His House Bill 2244 would make it illegal to use any term that is “the same or deceptively similar” to one that has been historically linked to a specific meat or poultry product. And he said the FDA label just is not adequate to inform consumers.

And Jamali acknowledged the legislation could preclude items from being labeled “meat patties” or “nuggets,” even if they included that FDA language about being “cell cultured.”

What Nguyen pushed through the committee on Monday actually is mild in comparison with a proposal by Rep. David Marshall. The Snowflake Republican wants to bar outright the sale or production of any “cell-cultured animal product for human or animal consumption.”

But Marshall, whose House Bill 2121 also was set to be debated Monday, said he withdrew the measure from immediate consideration while he works on unspecified amendments. The legislation could be back on the agenda this coming week.

What’s behind both measures is the nascent industry growing up around alternatives to raising and slaughtering animals for food.

Much of that already is available for consumers in the form of plant-based burgers, ground meat, nuggets and other similar products. And a lot of that already is causing alarm among cattle growers.

“What they find is these plant-based products, they’re not all what they appear to be,” said Rep. David Cook, R-Globe, who is a cattle rancher. He said people need iron they get “from a real steak, from a carcass.” And he said the FDA has said those who consume plant-based meats fell below the daily requirements for calcium, potassium, magnesium, zinc and vitamin B-12.

Rep. Michael Carbone, R-Buckeye, was more direct.

“We want to protect our cattle and our ranches,” he said.

The bigger — and growing — concern is over what can be produced in a lab.

It starts with the question of “is it meat?”

Shane Burgess, the dean of agriculture, life and environmental sciences at the University of Arizona, said different organizations have different standards.

For some, he told lawmakers, anything that is the flesh of animals, birds and fish qualifies. And that would include lab-grown items since they meet that definition.

But he said other groups like the American Society for Testing and Materials say it actually has had to come from something living.

What that leaves is the FDA requirement to list such products as “cell cultured.”

But Tim Petersen, owner of Arizona Grassraised Beef and a cattle rancher, said that’s hardly satisfactory. He said there’s still a lot of research being done.

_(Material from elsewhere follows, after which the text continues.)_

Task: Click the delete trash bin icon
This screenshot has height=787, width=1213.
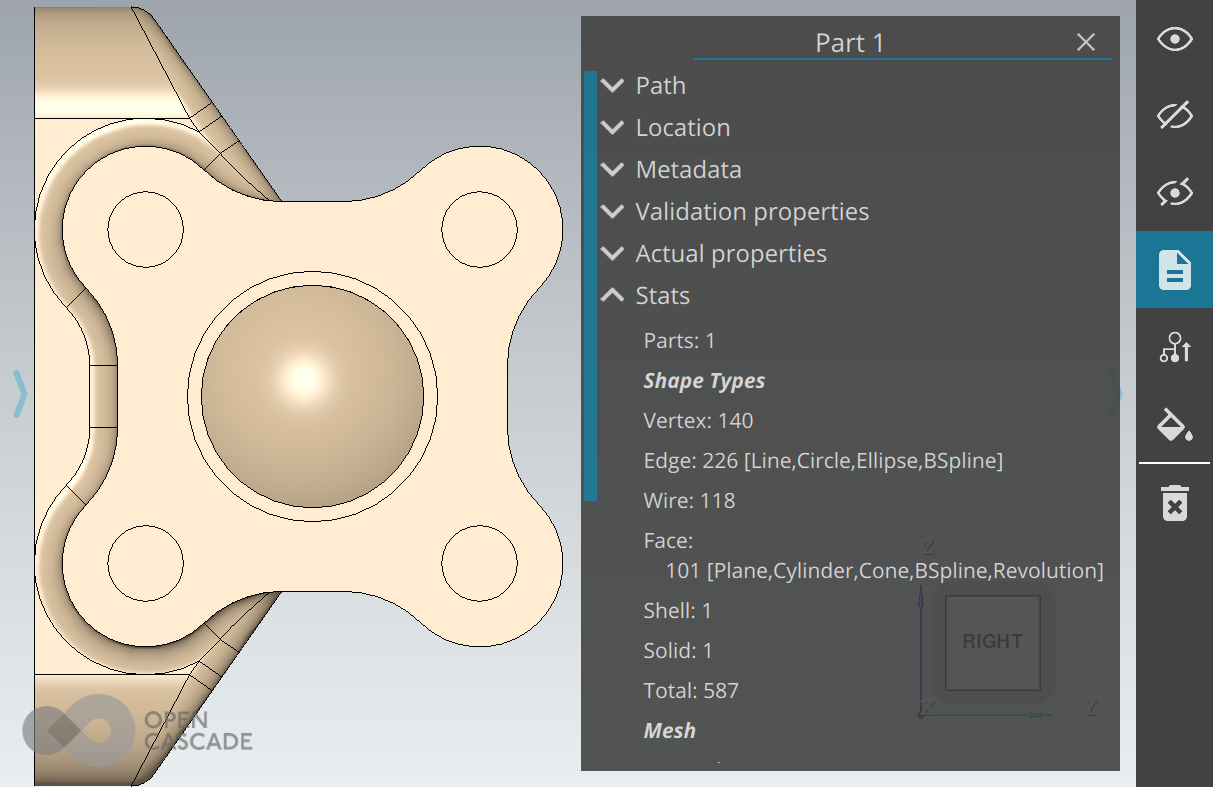Action: [1174, 502]
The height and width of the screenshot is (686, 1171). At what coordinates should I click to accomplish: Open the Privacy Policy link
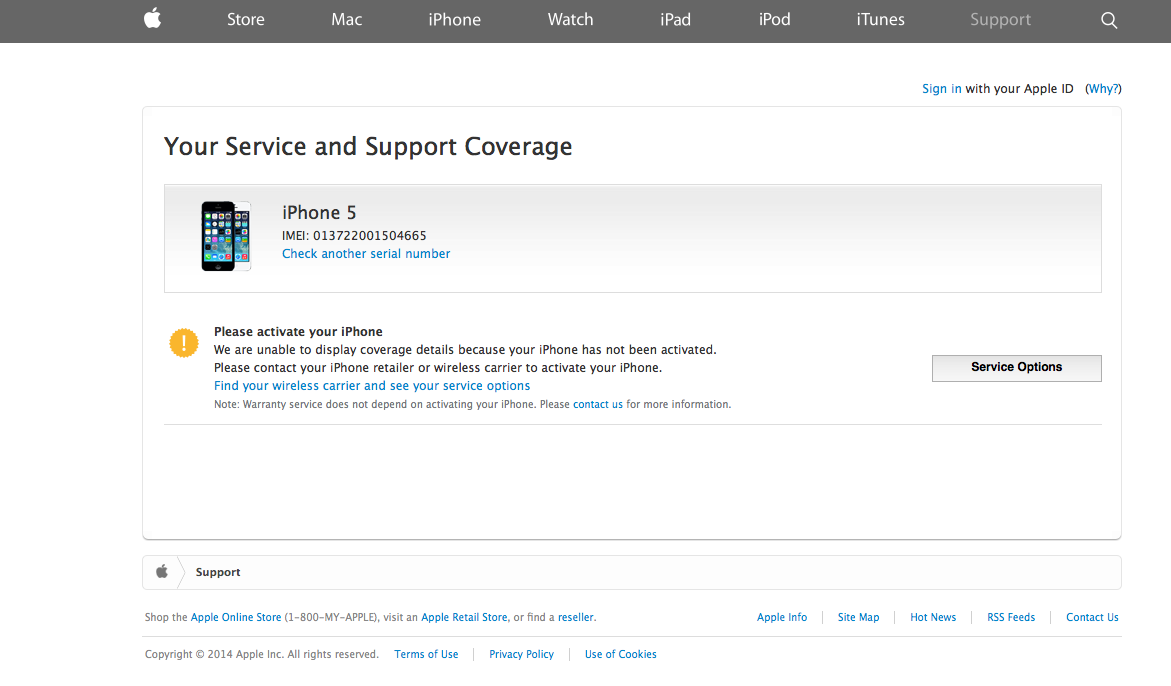521,655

“I don’t think the federal government has really clear parameters on what is lab-based or what is bovine calf serum,” Petersen said, one of the products used to promote cell growth.

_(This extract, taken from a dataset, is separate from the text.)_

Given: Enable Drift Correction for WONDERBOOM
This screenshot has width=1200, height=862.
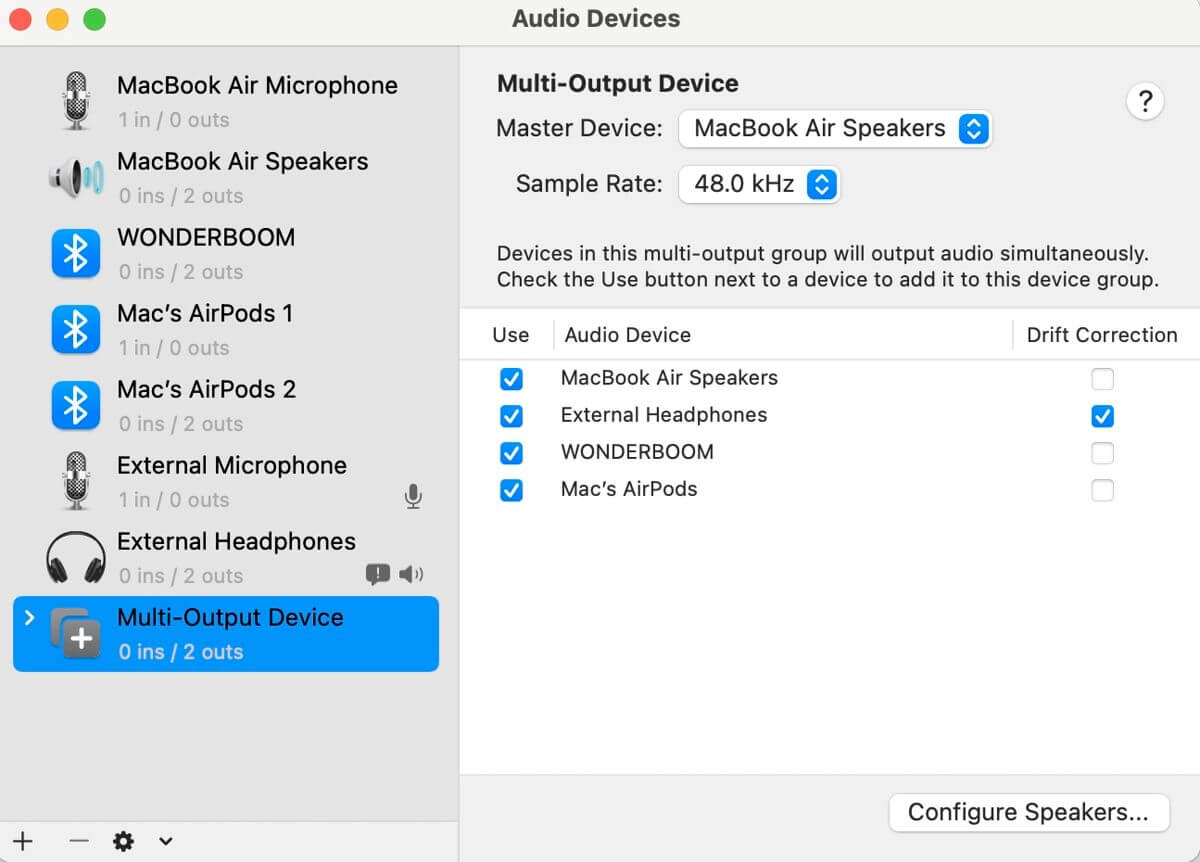Looking at the screenshot, I should pos(1102,453).
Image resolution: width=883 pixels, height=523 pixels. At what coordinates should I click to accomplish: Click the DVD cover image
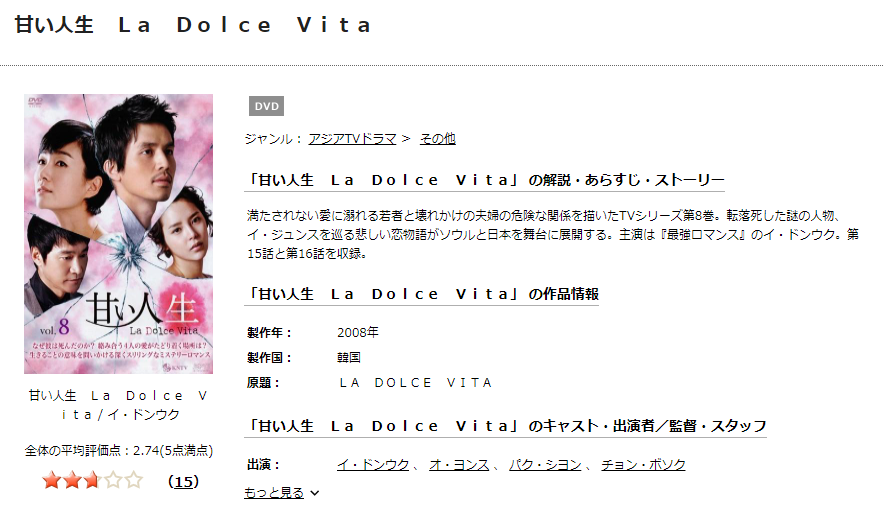click(x=118, y=234)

“There’s a lot of words and a lot of shucking and jiving that goes on in the meat business,” he told lawmakers, leaving lots of room for creative wording. For example, Petersen said, the state Department of Agriculture allows meats to be listed as “Arizona grown.

“And you can literally slaughter cattle in the state and use the ‘Arizona grown’ logo,” he said.

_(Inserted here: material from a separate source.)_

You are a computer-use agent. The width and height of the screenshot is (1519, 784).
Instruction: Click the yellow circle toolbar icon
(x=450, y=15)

But Berry Mendoza, testifying on behalf of Mission Barns, which produces products that contain real meat all without slaughtering an animal, warned lawmakers to be careful on exactly how much information they want to mandate for consumers.

Why not, he said, require pieces of meat at grocery stores to be labeled “Arizona slaughtered baby calf,”? he asked. Mendoza said labeling requirements can be used to deter consumers.

Cook, however, said that proves his point.

“When people go to the meat counter, that’s what they expect to find in the meat counter is meat from carcasses,” he said.

“I like meat and I am supportive of the industry,” said Rep Mariana Sandoval, D-Goodyear. “And we should definitely keep an eye on this technology.”

But she voted against the measure.

“I am not convinced that there is any mislabeling happening,” Sandoval said.

Rep. Lupe Diaz, R-Benson, disagreed, finding even the FDA requirements insufficient.

He said the term “cultivated” makes it sound like something that was grown from the earth,” he said.
The measure now needs approval of the full House.